Excerpted data:
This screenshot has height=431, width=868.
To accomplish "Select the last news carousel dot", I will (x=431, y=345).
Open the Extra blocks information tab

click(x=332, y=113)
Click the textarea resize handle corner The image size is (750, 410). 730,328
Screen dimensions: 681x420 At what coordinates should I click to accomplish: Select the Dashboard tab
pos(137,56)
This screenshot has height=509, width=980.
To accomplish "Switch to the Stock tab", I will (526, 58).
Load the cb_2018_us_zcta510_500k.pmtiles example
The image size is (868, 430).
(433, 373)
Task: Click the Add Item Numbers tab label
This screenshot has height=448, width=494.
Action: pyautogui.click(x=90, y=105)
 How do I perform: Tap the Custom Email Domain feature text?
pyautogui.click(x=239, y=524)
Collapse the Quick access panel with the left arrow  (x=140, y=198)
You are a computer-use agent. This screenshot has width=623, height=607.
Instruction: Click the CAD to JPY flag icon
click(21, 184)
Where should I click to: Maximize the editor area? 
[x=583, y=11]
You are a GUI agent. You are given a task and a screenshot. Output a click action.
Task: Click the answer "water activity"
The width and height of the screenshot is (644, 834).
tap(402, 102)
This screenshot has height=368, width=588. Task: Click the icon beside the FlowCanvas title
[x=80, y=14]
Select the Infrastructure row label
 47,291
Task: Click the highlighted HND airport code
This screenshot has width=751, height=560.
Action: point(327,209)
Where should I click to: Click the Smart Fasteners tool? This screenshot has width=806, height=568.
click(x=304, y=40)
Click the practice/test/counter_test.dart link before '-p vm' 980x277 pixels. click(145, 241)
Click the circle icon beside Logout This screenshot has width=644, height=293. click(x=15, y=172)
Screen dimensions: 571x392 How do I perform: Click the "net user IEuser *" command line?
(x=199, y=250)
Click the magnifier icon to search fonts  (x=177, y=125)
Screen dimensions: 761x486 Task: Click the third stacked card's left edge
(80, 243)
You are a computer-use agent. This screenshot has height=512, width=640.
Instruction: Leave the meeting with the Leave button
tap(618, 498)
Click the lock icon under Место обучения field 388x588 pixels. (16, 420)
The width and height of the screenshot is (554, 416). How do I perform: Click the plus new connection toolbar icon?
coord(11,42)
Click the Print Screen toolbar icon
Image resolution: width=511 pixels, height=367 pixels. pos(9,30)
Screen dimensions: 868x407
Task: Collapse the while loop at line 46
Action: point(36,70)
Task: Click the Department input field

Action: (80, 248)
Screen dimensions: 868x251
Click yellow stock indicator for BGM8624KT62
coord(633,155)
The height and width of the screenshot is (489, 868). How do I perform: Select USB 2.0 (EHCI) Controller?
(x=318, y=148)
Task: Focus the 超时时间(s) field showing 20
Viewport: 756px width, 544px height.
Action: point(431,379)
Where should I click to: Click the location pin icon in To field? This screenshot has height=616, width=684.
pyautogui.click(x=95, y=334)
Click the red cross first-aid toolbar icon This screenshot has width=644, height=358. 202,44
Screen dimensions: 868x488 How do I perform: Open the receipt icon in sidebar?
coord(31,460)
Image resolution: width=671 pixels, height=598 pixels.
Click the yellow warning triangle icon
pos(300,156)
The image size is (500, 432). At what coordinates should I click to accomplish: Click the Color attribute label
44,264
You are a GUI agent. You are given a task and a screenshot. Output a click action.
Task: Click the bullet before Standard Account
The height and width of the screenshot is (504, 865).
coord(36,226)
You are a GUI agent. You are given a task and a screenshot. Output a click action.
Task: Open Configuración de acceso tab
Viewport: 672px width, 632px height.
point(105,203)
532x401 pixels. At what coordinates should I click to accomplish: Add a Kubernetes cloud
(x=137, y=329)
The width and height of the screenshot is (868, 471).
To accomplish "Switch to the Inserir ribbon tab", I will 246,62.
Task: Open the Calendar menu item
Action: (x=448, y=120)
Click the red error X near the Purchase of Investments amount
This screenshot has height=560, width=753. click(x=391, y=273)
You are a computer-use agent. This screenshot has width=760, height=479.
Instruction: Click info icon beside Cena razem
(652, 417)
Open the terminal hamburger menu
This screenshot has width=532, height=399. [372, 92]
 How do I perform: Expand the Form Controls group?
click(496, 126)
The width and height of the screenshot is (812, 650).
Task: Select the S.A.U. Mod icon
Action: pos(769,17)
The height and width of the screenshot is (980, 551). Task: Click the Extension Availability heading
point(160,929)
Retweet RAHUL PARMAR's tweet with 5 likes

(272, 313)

Your task: Only one stretch of the entries above is wanted: the lines from the one containing "This screenshot has width=751, height=560." through the one containing "Click the magnifier". Please reproduce it exactly.

Response:
This screenshot has width=751, height=560.
Action: point(327,209)
Where should I click to: Click the Smart Fasteners tool? This screenshot has width=806, height=568.
click(x=304, y=40)
Click the practice/test/counter_test.dart link before '-p vm' 980x277 pixels. click(145, 241)
Click the circle icon beside Logout This screenshot has width=644, height=293. click(x=15, y=172)
Screen dimensions: 571x392 How do I perform: Click the "net user IEuser *" command line?
(x=199, y=250)
Click the magnifier icon to search fonts  (x=177, y=125)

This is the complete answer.